Figure 4. Association of PC3 and PC5 with A/T/N/V biomarkers for Alzheimer disease in the APOE ε4 carrier group.

A series of 14 separate post hoc linear regressions were used to assess the association of 7 amyloid, tau, neurodegeneration, and cerebrovascular disease (A/T/N/V) biomarkers with principal component (PC) 3 and PC5 in APOE ε4 carriers. Bonferroni adjustment was used to correct for the 14 association analyses between PC3, PC5, and 7 A/T/N/V endophenotypes. Covariates included age, sex, body mass index, total triglycerides, and APOE ε4 carrier status for all A/T/N/V phenotypes.

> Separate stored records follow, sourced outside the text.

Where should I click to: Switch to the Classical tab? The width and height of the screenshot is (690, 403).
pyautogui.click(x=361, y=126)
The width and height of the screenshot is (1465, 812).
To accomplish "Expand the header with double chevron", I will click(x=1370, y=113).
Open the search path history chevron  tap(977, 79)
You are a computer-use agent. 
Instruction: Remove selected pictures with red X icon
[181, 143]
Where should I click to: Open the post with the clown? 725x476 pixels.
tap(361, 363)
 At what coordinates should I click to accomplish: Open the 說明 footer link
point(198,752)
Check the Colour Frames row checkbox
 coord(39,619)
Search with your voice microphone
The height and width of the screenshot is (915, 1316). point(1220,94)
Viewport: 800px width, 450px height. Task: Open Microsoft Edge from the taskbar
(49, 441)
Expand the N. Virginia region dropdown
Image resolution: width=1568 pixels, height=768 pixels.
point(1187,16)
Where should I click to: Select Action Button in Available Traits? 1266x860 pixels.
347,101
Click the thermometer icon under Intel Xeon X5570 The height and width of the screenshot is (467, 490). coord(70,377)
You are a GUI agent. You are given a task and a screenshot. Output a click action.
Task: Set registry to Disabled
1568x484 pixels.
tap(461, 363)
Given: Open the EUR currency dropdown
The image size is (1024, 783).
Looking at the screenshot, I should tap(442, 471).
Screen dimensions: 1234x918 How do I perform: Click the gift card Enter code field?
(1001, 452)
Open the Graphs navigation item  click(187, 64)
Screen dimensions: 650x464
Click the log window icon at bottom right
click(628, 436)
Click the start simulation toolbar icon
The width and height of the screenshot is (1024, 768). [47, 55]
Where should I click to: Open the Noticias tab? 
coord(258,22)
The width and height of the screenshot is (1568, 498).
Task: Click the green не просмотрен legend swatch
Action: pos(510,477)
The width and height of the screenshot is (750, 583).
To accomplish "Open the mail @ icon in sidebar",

For MRI biomarkers, we also included years of education and intracranial volume as additional covariates. The y-axis colors represent standardized β values from the linear regression analysis, with shades of red indicating a positive standardized β value and gray scale indicating a negative standardized β value. Aβ = β-amyloid_1-42 peptide; FDG global cortex = cortical glucose standardized uptake value ratio measured from [¹⁸F]fluorodeoxyglucose-PET scans; p-tau = tau phosphorylated at threonine 181; t-tau = total tau; WMHI = white matter hyperintensity total volume. #p = 0.0537, *p < 0.05, **p < 0.01, ***p < 0.001.